Track A: Local Autoresearch
Track A: Local Autoresearch
Section titled “Track A: Local Autoresearch”The starting point. Port Karpathy’s autoresearch loop to use a local small model as the agent brain. The training loop stays the same — the question is whether a 4B model can make productive research decisions.
Why Start Here
Section titled “Why Start Here”The autoresearch loop is the simplest possible agent:
- Read a metric (val_bpb)
- Decide what to change in one file (train.py)
- Run for 5 minutes
- Check if it improved
- Repeat
This constrained action space is deliberately chosen. It’s small enough that a 4B model might handle it, and the evaluation is automatic — the metric either improved or it didn’t. No subjective judgment, no human scoring. This makes it ideal for running many experiments quickly.
Experiment Matrix
Section titled “Experiment Matrix”| Agent Brain | Cost | What We Learn |
|---|---|---|
| Frontier model (baseline) | API costs | Upper bound on this task |
| Local 4B, bare | Free | Raw small-model capability |
| Local 4B + chain-of-thought | Free | Does explicit reasoning help? |
| Local 4B + RE2 prompting | Free | Does re-reading context help? |
| Local 4B + self-consistency (vote on 3 proposals) | Free | Does sampling diversity help? |
| Local 4B + constrained actions (menu of changes) | Free | Does reducing action space beat improving reasoning? |
| Local 4B + agent adapter | Free | Does a specialist adapter outperform prompting? |
Every row after the first is free to run. This is the same LocoLLM advantage applied to agent research.
What Success Looks Like
Section titled “What Success Looks Like”The frontier model baseline will produce some number of improving iterations out of N attempts.
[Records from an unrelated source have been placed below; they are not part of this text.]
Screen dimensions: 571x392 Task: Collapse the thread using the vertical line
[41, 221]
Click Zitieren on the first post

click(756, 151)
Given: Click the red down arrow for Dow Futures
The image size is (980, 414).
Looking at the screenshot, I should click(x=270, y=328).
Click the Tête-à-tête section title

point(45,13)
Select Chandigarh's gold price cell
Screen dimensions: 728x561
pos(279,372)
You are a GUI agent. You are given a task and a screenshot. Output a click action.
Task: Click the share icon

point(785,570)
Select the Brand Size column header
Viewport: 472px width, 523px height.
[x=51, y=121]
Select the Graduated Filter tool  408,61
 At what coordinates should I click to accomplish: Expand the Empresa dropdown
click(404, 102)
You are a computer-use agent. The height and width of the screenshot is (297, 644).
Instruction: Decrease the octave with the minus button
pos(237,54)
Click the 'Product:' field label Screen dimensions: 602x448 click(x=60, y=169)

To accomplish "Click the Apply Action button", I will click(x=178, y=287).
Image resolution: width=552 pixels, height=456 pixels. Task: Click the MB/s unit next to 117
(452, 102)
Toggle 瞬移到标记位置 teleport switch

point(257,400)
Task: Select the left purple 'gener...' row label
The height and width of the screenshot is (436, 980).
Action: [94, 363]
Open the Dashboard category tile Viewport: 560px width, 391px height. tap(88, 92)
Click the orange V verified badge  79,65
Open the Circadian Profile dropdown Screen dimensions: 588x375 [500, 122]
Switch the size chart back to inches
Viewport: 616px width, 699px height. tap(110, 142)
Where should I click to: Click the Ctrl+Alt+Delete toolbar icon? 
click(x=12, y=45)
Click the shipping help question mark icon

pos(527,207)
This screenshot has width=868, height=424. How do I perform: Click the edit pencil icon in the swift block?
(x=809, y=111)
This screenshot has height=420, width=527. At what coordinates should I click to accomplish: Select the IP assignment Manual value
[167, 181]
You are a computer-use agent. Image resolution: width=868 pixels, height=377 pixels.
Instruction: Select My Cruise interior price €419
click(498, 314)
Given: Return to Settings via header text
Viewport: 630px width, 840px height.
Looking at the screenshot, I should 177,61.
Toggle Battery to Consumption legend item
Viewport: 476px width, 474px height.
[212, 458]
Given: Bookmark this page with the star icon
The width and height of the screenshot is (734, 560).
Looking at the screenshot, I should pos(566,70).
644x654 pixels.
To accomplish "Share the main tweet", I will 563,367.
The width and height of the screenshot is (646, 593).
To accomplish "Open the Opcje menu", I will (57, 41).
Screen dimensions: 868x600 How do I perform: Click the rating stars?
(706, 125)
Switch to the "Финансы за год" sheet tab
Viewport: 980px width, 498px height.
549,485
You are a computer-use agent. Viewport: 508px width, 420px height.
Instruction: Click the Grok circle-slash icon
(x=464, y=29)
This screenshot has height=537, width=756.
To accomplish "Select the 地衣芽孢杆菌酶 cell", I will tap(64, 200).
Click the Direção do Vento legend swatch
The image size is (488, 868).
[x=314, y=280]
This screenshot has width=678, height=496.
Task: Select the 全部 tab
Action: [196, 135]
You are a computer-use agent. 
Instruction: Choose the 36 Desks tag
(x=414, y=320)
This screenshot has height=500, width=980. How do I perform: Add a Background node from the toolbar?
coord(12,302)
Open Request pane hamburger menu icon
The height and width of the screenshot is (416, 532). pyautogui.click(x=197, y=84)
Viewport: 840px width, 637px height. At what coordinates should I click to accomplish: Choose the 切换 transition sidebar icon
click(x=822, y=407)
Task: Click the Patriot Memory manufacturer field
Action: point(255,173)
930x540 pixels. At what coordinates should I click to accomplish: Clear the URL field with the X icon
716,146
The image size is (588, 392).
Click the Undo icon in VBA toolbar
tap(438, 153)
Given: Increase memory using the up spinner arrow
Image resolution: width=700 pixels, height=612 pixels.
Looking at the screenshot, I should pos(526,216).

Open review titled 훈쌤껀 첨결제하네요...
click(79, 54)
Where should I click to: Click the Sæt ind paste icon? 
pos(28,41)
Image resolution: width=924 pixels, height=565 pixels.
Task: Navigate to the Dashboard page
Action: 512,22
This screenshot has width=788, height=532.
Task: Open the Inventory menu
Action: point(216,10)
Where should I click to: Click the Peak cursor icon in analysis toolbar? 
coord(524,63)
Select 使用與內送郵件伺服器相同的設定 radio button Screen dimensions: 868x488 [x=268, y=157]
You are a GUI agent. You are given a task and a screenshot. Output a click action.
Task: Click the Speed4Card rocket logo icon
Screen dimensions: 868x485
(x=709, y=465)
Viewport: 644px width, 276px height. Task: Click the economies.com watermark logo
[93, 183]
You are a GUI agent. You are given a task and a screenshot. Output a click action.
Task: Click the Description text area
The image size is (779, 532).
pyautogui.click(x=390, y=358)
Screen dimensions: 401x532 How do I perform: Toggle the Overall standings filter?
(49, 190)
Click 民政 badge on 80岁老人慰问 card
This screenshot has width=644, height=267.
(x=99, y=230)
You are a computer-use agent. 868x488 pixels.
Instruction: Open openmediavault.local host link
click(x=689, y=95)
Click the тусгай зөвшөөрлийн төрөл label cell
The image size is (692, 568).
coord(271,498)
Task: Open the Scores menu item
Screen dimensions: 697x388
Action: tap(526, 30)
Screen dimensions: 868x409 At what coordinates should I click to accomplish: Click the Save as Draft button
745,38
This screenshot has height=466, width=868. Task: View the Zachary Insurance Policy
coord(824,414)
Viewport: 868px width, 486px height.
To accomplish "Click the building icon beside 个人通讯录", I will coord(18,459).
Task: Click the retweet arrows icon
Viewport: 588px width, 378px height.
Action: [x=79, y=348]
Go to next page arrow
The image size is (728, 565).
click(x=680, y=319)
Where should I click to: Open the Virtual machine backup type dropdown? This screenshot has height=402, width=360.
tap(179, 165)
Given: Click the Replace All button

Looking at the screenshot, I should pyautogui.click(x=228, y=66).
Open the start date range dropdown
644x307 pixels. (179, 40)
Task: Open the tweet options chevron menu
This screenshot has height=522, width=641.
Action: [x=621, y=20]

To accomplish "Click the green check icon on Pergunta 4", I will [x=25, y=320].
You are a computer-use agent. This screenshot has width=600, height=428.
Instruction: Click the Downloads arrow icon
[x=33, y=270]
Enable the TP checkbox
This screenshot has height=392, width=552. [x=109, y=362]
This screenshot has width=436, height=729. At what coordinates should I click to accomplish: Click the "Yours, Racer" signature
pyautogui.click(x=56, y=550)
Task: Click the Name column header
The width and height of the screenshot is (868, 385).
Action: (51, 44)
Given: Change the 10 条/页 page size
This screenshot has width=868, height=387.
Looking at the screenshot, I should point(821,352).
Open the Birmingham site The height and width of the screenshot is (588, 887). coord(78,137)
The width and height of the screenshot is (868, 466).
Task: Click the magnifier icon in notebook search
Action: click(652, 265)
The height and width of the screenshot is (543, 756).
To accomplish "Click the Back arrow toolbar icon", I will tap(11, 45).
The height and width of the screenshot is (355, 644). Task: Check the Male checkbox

Success for the local model is not necessarily matching that number — it’s understanding the gap and what closes it.
Key questions:
- Does the local model ever produce a genuine improvement, or does it drift immediately?
- Which scaffolding strategies most reduce the gap to the frontier baseline?
- Is there a consistent failure mode (e.g., always fails at the planning step, or always generates syntactically invalid changes)?
- Does an agent-trained adapter meaningfully outperform prompting strategies?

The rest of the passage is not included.